なんか、森だし晴れだし、雰囲気がすごくピクニック。
普通に楽しんでいる俺がいた。
食べ終わった後も、他愛のない会話をしながら暫く休んでいたが、エイルが思い出したように言った。
「そういえばノーレンさん、午後の依頼って?」
「俺はバスケット返してから、薬草を届けてくる。それで今日の依頼は終わりだし、お前らは少し早いけど、今日は休んでくれ。」
「もし良ければ手伝いますよ?」
「いや、帰りに寄りたいところもあるから大丈夫だ。ありがとな。」
ノーレンさんはそう言って笑い、最後のサンドウィッチを口の中に全て放り込んで、そのままバスケットを持って立ち上がった。
「……うし!そんじゃ食べ終わったし、俺は行くわ。ちょっと遅くなるかもしれねぇから、宿で休むもよし、酒場で飲むもよし。好きに過ごせよ〜。」
「気をつけて行ってきてくださいね。」
「お前らも気をつけて帰れよ!」
手を振りながら去っていくノーレンさんを見送り、俺達は何かゴミを落としてないか確認してから立ち上がる。

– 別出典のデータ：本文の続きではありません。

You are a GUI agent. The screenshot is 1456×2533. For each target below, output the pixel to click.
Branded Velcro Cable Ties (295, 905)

「……今更な気もするけど、やっぱり僕の正体バレる気がしないし、心配しすぎだったかもね。」
「だな。」
「っていうか、むしろ疑われなさすぎて不安。あのノーレンが僕を疑わないなんて事あるのか……!?むしろ泳がされていて、信頼しきった時に捕まえるつもりなのでは……!?」
「本当にお前、あの人と何があった?」
何をどうしたら、そこまでの反応になるんだよ。俺がこっちの世界に来るまでに、どんな逃走劇繰り広げてたんだ。
……いや、国跨いで追いかけてくるだけでも、十分怖いか。うん。
「……んで、話変わるけど、この後どうする?」
「折角なら、街を見て回るのもありじゃない?」
「賛成。」
まあ時間はあるし、と特に急ぐこともなくゆっくり準備を進める。
それにしてもいい天気だ。こういういい天気の日だし、きっと良いことが…………
「きゃあぁぁぁぁぁぁぁ!!!!!」
……知ってた。フラグ立てたの俺です。知ってた。
明らかに俺が悪いやつじゃん?でもまさか、そんな速攻でフラグ回収されると思わないじゃん!?
「アカツキ、今の聞こえたよね。」
「フラグは回収するものって相場は決まってるんだよ!俺のせいじゃない!!」
「何言ってんの?いいから早く行くよ。」
「え?」
「明らかに何か起きてる。ノーレンさんはいないけど、駆け出しとはいえ冒険者なら、助けに行かなきゃ。」
「あ、そういうことか!!」
そうだよな、こういう時のための俺達だよな。
持ってきた剣も必要になる事態かもしれない。俺は急いで忘れ物がないか確認してから、エイルに頷いて見せる。
「行こう、エイル!」
「オッケー!走って向かおう。」
そして俺達は声のした方、妖精の森のさらに奥へと進んでいったのだった。